During the Great Recession, Small took advantage of the economic slowdown to get away from commercial real estate. That's when Small, who holds an undergraduate degree from Yale University and a law degree from Harvard, left the States to study religion in the U.K. He also traveled to Bhutan on the edge of Himalayas mountain range and to India to seek additional spiritual enlightenment.

"Even though I grew up in the Episcopal Church in Atlanta, I spent time traveling through India and in the Middle East studying yoga and meditation, and then during the GFC, took off a year and went to Oxford in England," Small said. "Since there wasn't any real estate going on in real estate, I went and got a masters of religious studies there. And so I kind of took what had started to be kind of this personal journey and exploration that was kind of leading some writing to a more academic direction and then ended up publishing the books."

He published "The Breath of God," his first novel in early 2011. The story about a graduate student traveling to the Himalayas in search of the truth surrounding an ancient mystery centered on religion, simultaneously held the No. 1 position on Amazon's list of best-selling political thrillers and religious studies books.

"The Jericho Deception" at a Barnes & Noble store. (MDH)

Small published his second novel, "The Jericho Deception," two years later. It made it to No. 8 on Amazon's best-selling fiction books when it came out. His novel writing and study of world religions have influenced Small in two major ways, he said.

"First, these intellectual pursuits help me keep an open mind and think through the daily issues in our business from different perspectives. I try to challenge myself to find creative solutions to how we approach investing just as I do in my writing," he said. "Second, my theological interests also meld with our commitment to ESG as a company and the significant strides we have made in those areas over the past few years.

MDH's mission, he said, is to manage funds that yield high returns for its investors while also striving "to make our small part of the world a better place. Having all of our investors as large non-profit institutions aligns our mission with theirs, which also dovetails with my own personal philosophy and spiritual outlook."

Nationwide Reach

While most of the firm's properties and developments are in the Sun Belt, MDH now is in 33 markets from Northern Pennsylvania to Southern California. Its current fund, known as MDH Fund II, has $750 million in equity, and when combined with debt has about $2 billion in buying power. Small said about half of the fund's capital has been deployed.

During his 30 years in real estate, Small has watched the industrial property sector morph from being dominated by small to medium-sized warehouses to one where million-square-foot big boxes, and more and more multistory fulfillment centers, are commonplace across the country.

His grandfather, who Small considers visionary, would have seen the metamorphosis coming, he said.

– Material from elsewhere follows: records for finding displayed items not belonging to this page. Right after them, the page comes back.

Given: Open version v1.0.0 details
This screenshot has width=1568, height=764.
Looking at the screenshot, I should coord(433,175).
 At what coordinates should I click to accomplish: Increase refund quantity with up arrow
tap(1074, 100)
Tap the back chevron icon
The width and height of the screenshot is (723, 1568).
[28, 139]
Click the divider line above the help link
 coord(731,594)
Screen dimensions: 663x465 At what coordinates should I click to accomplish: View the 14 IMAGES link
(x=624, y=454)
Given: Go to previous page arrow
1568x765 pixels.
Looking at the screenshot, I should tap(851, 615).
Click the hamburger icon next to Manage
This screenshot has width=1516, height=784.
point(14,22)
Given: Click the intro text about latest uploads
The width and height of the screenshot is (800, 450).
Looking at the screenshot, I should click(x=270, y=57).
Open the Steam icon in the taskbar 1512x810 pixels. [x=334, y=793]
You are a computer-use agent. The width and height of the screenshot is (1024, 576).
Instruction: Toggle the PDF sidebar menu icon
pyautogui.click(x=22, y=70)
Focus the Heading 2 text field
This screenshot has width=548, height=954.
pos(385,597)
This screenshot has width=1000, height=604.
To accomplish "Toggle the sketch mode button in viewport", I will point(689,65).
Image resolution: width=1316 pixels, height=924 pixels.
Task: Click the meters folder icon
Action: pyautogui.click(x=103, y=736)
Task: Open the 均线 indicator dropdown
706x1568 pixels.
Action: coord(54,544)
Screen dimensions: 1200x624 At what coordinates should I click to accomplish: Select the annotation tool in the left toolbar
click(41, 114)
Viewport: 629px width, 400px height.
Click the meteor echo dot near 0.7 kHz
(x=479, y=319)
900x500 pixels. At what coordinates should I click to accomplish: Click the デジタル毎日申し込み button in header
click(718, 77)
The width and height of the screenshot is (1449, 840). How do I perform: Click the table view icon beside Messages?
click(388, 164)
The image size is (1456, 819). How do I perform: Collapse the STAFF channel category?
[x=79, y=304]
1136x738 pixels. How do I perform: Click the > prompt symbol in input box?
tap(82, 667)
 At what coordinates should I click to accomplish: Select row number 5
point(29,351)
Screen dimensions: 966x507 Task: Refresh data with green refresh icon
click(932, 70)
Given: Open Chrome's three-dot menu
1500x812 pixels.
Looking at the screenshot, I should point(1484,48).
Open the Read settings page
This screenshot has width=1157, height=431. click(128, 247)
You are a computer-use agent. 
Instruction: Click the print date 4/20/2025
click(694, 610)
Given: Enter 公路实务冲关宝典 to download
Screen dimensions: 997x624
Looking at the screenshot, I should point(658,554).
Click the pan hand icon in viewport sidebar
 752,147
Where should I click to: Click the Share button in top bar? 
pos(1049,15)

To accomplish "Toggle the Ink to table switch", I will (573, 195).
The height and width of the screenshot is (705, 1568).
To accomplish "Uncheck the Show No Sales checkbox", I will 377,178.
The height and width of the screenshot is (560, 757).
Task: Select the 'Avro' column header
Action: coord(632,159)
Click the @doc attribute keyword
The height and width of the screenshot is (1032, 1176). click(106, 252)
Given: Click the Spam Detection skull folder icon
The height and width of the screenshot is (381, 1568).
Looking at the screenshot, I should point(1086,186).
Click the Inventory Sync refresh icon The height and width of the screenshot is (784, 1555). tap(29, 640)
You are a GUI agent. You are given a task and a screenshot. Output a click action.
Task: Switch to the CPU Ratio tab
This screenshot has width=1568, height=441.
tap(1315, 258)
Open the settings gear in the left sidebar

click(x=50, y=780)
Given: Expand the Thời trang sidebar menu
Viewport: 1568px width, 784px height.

"He probably would have said, I told you so. He was always someone who was just well ahead of his time, and he was known for building buildings that were a step ahead of the competition," Small said of Mark D. Hodges. "He would build higher clear heights, larger truck courts when they weren't really needed. And those trends you saw over the last decades as you had larger retailers meeting these big boxes to the big e-commerce companies, that those really modern features became essential in the buildings, he was thinking that way back in the 1980s."

Small wants to work on more fiction, but he's waiting until the market really slows. He does find time to meditate at least twice a week, but something had to give. So he has no plans to return to competitive ballroom dancing, where he and his wife Alison Small were named national amateur champions in the early 2000s, and will wait until the time is right to return to writing.

"I've got a couple of other books that I've been playing with for the last few years but have been so busy in the heyday of our space that I haven't had quite as much time to work on those," Small said.